Absolute convergence and conditional convergence of the sum $\sum_{n=1}^{\infty}\frac{(-1)^{n+1}\cdot(1+\frac{1}{n})^n}{n}$

Question

I am trying to solve an exercise from an old exam from my university which no solution is uploaded.

Basically, I have to determine if the series:

$$\sum_{n=1}^{\infty}\frac{(-1)^{n+1}\cdot(1+\frac{1}{n})^n}{n}$$

is convergent and also check if it is absolutely convergent.

To know if it is convergent I am trying to apply the Leibnitz Criteria for alternating series, that states that:

$\sum_{n=1}^{\infty} (-1)^{n}a_n$ convergent iff $a_n$ is decreasing and its limit is $0$

For this series, if we call $a_n = \frac{(1+\frac{1}{n})^n}{n}$ I have proven that it converges to $0$ but I do not see an easy way to prove that It is decreasing.

For the absolute convergence I have tried several criteria but none of them works for me.

Thank you in advance.

Answer 1

Yes, the sequence $a_n=\frac{\left(1+\frac1n\right)^n}{n}$ is decreasing and the proof is fairly simple: $$\frac{a_{n+1}}{a_n} =\frac{(\frac{n+2}{n+1})^{n+1}}{n+1}\cdot\frac{n}{(\frac{n+1}{n})^n} =\left(\frac{n(n+2)}{(n+1)^2}\right)^{n+1}<1$$ where at the last step we just note that $n(n+2)=(n+1)^2-1<(n+1)^2$. Since you already know that $a_n\to 0$, by Leibniz criterion, the series is convergent.

The series is NOT absolute convergent by limit comparison test: $$\left|\frac{(-1)^{n+1}\cdot(1+\frac{1}{n})^n}{n}\right|\sim \frac{e}{n}$$ and $\sum_{n=1}^{\infty}\frac{1}{n}$ is divergent.

Answer 2

This Legendary inequality might help you: $$\frac{2}{n}\le \frac{\left(1+\frac1n\right)^n}{n}\le\frac en.$$ Which shows that $\displaystyle\lim_{n\to\infty}\frac{\left(1+\frac1n\right)^n}{n}=0.$

Edit: Apart from that, let $a_n=\frac{\left(1+\frac1n\right)^n}{n}$ then by Limit comparison test using the series $\sum_n\frac{1}{n}=\sum_n b_n$ we have $$\lim_{n\to\infty} \frac{a_n}{b_n}=e\text{, a non zero real number.}$$ Which means $\sum_n a_n$ and $\sum_n b_n$ has same convergence tendency (i.e. $\sum a_n$ converges (diverges) $\iff \sum b_n$ converges (diverges)).
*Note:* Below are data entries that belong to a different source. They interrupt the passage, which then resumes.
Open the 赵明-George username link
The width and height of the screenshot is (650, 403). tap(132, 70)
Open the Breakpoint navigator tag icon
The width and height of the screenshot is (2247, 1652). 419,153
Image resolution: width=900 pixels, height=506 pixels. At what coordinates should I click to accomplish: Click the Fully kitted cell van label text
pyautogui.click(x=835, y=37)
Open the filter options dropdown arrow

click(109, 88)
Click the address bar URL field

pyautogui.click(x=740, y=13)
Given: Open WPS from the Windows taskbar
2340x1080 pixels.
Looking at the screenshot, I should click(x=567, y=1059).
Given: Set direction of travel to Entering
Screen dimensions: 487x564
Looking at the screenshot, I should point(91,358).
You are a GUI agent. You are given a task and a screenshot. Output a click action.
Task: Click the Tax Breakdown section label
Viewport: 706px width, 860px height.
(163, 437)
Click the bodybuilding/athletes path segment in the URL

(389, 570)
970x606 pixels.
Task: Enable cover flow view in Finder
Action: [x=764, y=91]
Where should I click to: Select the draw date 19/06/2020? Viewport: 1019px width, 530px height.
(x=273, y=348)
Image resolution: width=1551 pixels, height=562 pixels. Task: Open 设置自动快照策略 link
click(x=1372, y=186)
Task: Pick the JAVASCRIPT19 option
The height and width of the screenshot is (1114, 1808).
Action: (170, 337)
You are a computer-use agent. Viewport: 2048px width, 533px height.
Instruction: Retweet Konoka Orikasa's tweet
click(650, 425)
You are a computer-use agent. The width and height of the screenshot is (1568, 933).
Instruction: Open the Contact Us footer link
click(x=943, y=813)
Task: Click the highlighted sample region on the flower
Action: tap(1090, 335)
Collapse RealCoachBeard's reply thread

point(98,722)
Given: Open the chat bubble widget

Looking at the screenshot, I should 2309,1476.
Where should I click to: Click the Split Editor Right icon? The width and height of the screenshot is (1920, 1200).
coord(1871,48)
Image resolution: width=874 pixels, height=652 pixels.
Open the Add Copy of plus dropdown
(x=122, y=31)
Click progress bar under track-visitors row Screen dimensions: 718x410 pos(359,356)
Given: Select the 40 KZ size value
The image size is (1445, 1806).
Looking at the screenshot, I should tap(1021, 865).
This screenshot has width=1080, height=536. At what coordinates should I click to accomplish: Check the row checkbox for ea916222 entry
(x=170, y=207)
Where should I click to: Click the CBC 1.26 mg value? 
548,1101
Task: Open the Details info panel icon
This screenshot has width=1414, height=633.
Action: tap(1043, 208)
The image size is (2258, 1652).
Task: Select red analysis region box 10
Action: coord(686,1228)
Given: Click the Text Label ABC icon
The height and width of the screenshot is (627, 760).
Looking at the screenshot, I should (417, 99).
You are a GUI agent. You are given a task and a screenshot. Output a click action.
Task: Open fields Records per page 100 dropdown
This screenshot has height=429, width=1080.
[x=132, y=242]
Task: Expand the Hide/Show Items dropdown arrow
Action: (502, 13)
Now $\sum_n b_n$ is a Harmonic series which means it is divergent and so we have our resyult.

Answer 3

Let $\log x$ denote the natural log function, then when $|z|<1$ there is

$$ \log(1+z)=z-\frac z2+{z^3\over3}-{z^4\over4}+\cdots $$

This suggests that when $n$ is large

$$ n\log\left(1+\frac1n\right)=1+O\left(\frac1n\right) $$

This means if we define

$$ a_n=e-\left(1+\frac1n\right)^n $$

then $a_n=O(1/n)$ when $n$ grows large. As a result, we have

$$ \sum_{n\le N}{(-1)^{n+1}\over n}\left(1+\frac1n\right)^n=e\sum_{n\le N}{(-1)^{n+1}\over n}+\sum_{n\le N}{(-1)^{n+1}a_n\over n} $$

The first sum on the right converges due to Leibniz's test, and the second sum converges absolutely because the summand is $O(1/n^2)$ when $n$ goes to infinity.